Furono momenti molto difficili, ma Ernesto Cordella non si diede mai per vinto e, passati i momenti duri, cominciò a farsi apprezzare operando per lo sviluppo di quelle regioni ancora profondamente arretrate, costruendo ponti, nuove strade, insegnando nuove tecniche di coltivazione dei campi e come si costruisce una casa.
Alla vigilia del suo rientro in Italia scrisse alla madre: “Dall’Italia ho ricevuto e ricevo continuamente belle lettere, esse formano la mia unica gioia e mi confermano nell’idea che fare il proprio dovere è il maggior vanto di un uomo. Al mio ritorno sentirete che son degno figlio dell’Abruzzo, e che mai, come adesso, mi sento di essere vastese…”.
Tornato in Italia fu promosso capitano e decorato con la medaglia d’argento al valor militare.
Il continente africano aveva affascinato talmente tanto il giovane Cordella, che appena si rimise da una lunga malattia, il 30 aprile 1903 partì per il Congo con una spedizione belga.

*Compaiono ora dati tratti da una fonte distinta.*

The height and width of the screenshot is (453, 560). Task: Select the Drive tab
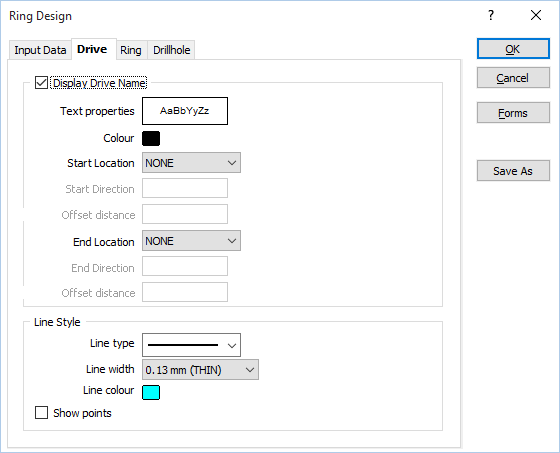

Fu nominato prima comandante a Kasongo e poi a Ponthierwille. Per lui rappresentava una carica prestigiosa perché fino a quel momento non era mai stata affidata ad un ufficiale non belga.
Sempre desideroso di contribuire alla rivelazione scientifica di quella parte del pianeta ancora inesplorata, per due anni visitò le terre verso il bacino del fiume Elila, fra il lago Tanganika e il fiume Congo, percorrendo oltre mille chilometri attraverso un paese montuoso, abitato da una tribù di nani selvaggi, i Batua, che avevano già massacrato una precedente spedizione belga di venticinque uomini.
La spedizione durò ottantotto giorni, di cui settantacinque di marcia effettiva, e risultò più difficoltosa del previsto con gli uomini che quasi non volevano più seguirlo. “Ho fatto appello a tutta la mia energia”, scrisse in una lettera al fratello Emilio, “e minacciando quei vili, io solo in mezzo a loro, col revolver in pugno, sono riuscito a farmi seguire”.
Il desiderio di esplorare il continente africano era troppo forte. Tutti i disagi passati non erano riusciti a fermarlo, anzi lo avevano stimolato ancor più, tanto che l’anno successivo organizzò una nuova spedizione, purtroppo fatale per la sua stessa vita, formata da circa duecento uomini, per l’esplorazione verso il lago Mokoto, non registrato dalle carte, per Lubutu e Walikale. Nel novembre del 1905, giunti nel villaggio di N’Pena, a 1300 sul livello del mare, Ernesto Cordella si ammalò gravemente di una malattia tropicale e, dopo una settimana di agonia, il 17 novembre spirò all’età di 41 anni.
Due anni più tardi, dietro le insistenti richieste inoltrate dalle autorità competenti per riavere in patria il corpo del nostro concittadino, la bara venne esumata e trasportata in mare fino a Genova, per poi proseguire in treno fino a Vasto.
La commemorazione funebre fu imponente: davanti al feretro in legno grezzo del Congo, con una croce metallica realizzata con la fusione di monete congolesi, offerte dagli indigeni, porsero omaggio le più alte cariche cittadine e una folla immensa che non era voluta mancare all’ultimo saluto di quell’uomo che aveva affascinato le giovani menti vastesi, che avevano seguito le sue tante avventure, ma anche le sue sofferenze, attraverso le pagine del giornale locale Istonio.